This feature originally appeared in the December 2020 edition of Fleet News. Read the digital issue of the magazine by clicking here

 

As manufacturers consider a variety of ways to use electrification to reduce vehicle CO2 emissions, we look at the different technologies.

Battery electric vehicle (BEV)

How does the technology work? A BEV has the most simple drivetrain out of all EVs, comprising of just two major components: a battery and an electric motor. The battery must be plugged into an external source to be charged.

Strengths/weaknesses:  BEVs always produce zero tailpipe emissions and, because of this, are currently subject to a 0% benefit-in-kind (BIK) tax rate. Range used to be a major concern, but mainstream brands are now offering BEVs with ranges up to 270-plus miles. Perhaps the biggest drawback to running an electric car is having to charge it, with constant criticisms that the UK’s charging infrastructure needs to be improved to allow widespread adoption of BEVs. The number of BEVs available is increasing rapidly.

Typical examples: Nissan Leaf, Peugeot e-208, Tesla Model 3

 

Plug-in hybrid (PHEV)

How does the technology work? A PHEV features an ICE (internal combustion engine), usually petrol, a battery and an electric motor. PHEVs can be used as pure electric vehicles and be powered by the battery alone until the charge runs out when the car will be solely powered by the internal combustion engine (ICE). PHEVs also have ‘auto’ modes where the car will automatically switch between the two power sources – or use both at the same time – dependent on the circumstances and how the car is being driven.

Strengths/weaknesses: Current PHEVs tend to have electric-only ranges of up to 40 miles, but are sometime seen as offering the best of both worlds: zero-emission motoring, but also the convenience of an ICE vehicle when covering longer distances.

Typical examples: BMW 330e, Škoda Superb iV

 

Extended range electric vehicle (EREV)

How does the technology work? An EREV has the same elements as a plug-in hybrid – an ICE, a battery and an electric motor – but uses them differently, producing less CO2 than a PHEV. The range extender – usually a small petrol engine – is used only to charge a battery which then supplies the vehicle’s motor with electricity to drive the wheels. The battery can also be charged from an external source.

-----

**Complete the following**:
1. According to the article on vehicle electrification, what electric-only range do current plug-in hybrids tend to have?
2. Pick up the article on vehicle electrification after its final sentence and keep writing it.

**Material provided**:
-----

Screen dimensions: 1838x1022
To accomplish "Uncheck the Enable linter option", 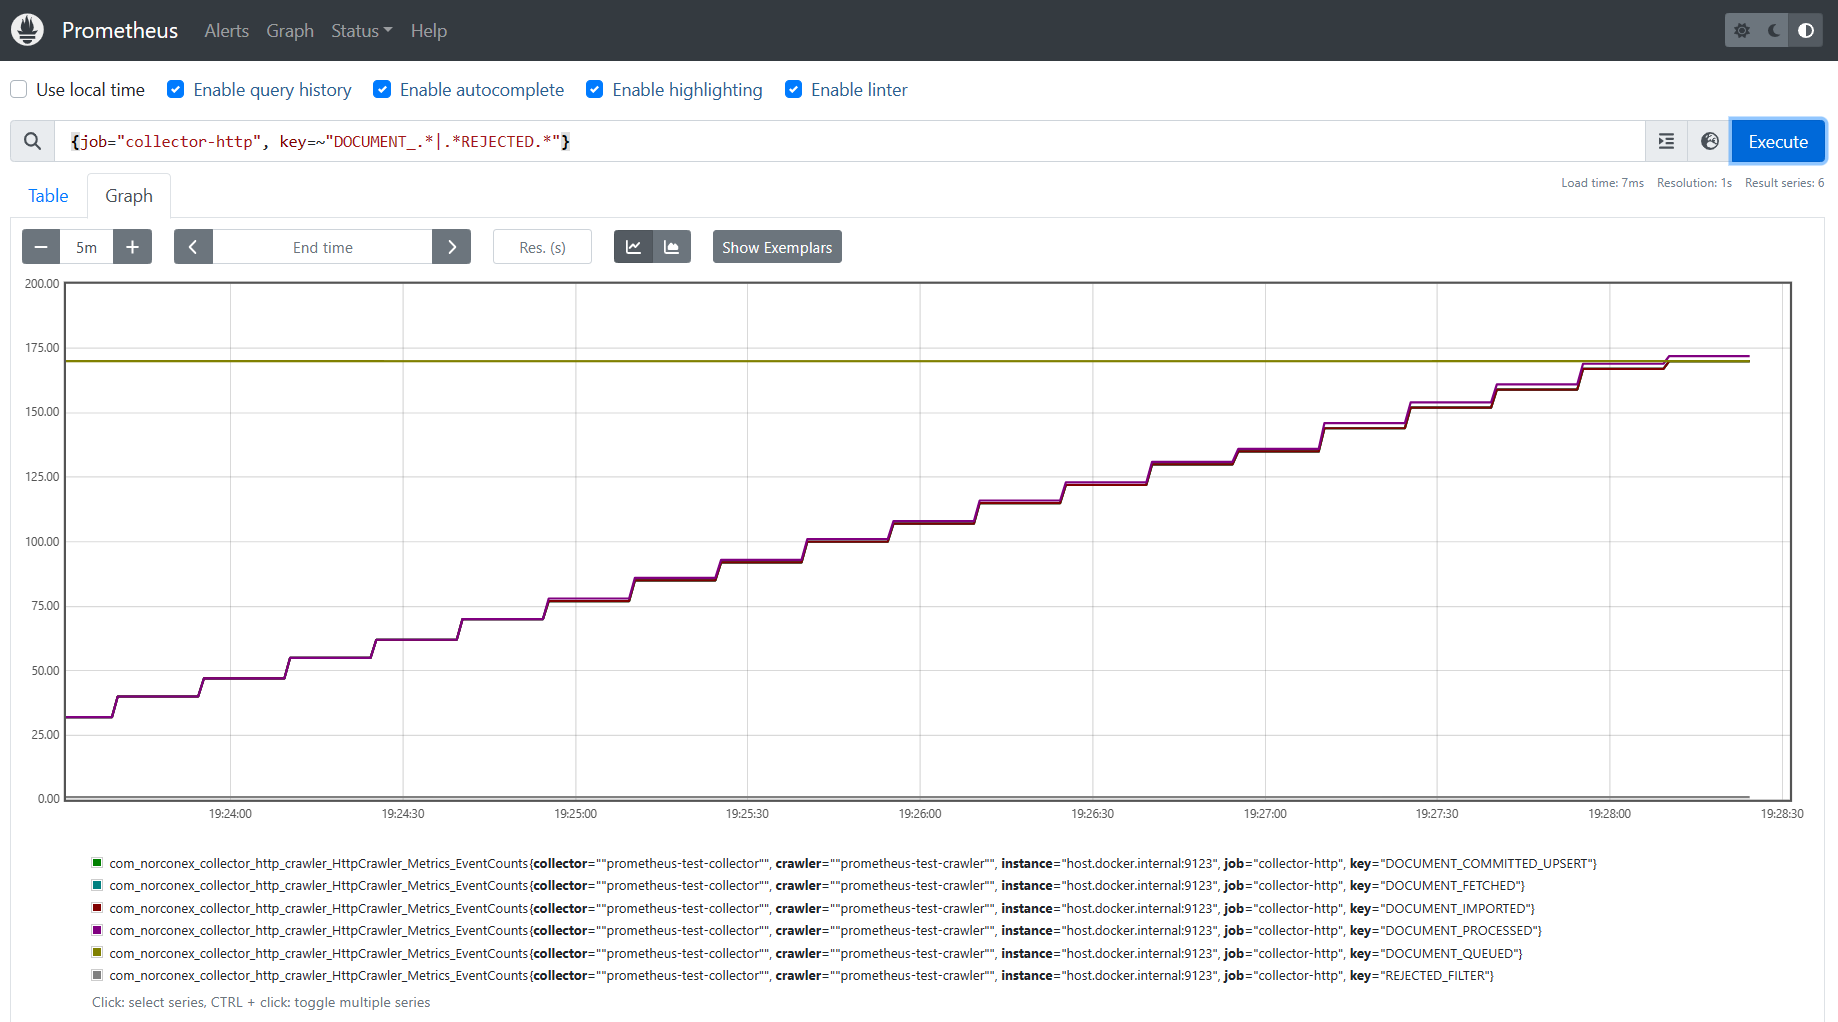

-----

**Answers by task**:
1. Up to 40 miles.

2.
Strengths/weaknesses: EREVs are considered to be the next greenest alternative to a BEV, but the technology is not widely available, with no EREV cars on sale in the UK at the moment. Previous examples include the BMW i3 Rex and Vauxhall Ampera, although the next-generation Nissan Qashqai, due next year, will use the technology.

Typical examples: LEVC VN5 van, Ford Transit Custom PHEV

 

Hybrid

How does the technology work? Hybrids have an ICE and an electric motor, and can be powered either directly by the engine, by the motor, or by both working together. The battery in a hybrid is smaller than in a PHEV and cannot be charge from an external power source. Instead, hybrids generate energy through the car’s braking system – known as regenerative braking – and by their engines.

Strengths/weaknesses: The main advantages are that they should use less fuel and emit less CO2 than a petrol or diesel vehicle, and are as convenient to use as they do not need to be charged from an external source. However, they are not as efficient as PHEVs or BEVs and do not qualify for the Government’s £3,000 plug-in car grant.

Typical examples: Toyota Prius, Kia Niro

 

Mild hybrid

How does the technology work? Mild hybrids have both an ICE and an electric motor, but use a battery much smaller – typically 48 volt –than that found in a hybrid. The battery stores energy generated by braking, but the electric motor cannot power the car on its own: it is used to support the engine during acceleration or cruising.

Strengths/weaknesses: Kia says the mild hybrid system in its Sportage increases fuel economy by 5.2% and reduces CO2 by 15g/km compared with the non-mild-hybrid variant, but they do not offer the same efficiency gains as hybrid technology. Mild hybrids are generally cheaper than full hybrids and, unlike PHEVs or BEVs do not need to be plugged into an external source to charge.

Typical examples: Ford Puma, Kia Sportage

 

Fuel cell electric vehicle (FCEV)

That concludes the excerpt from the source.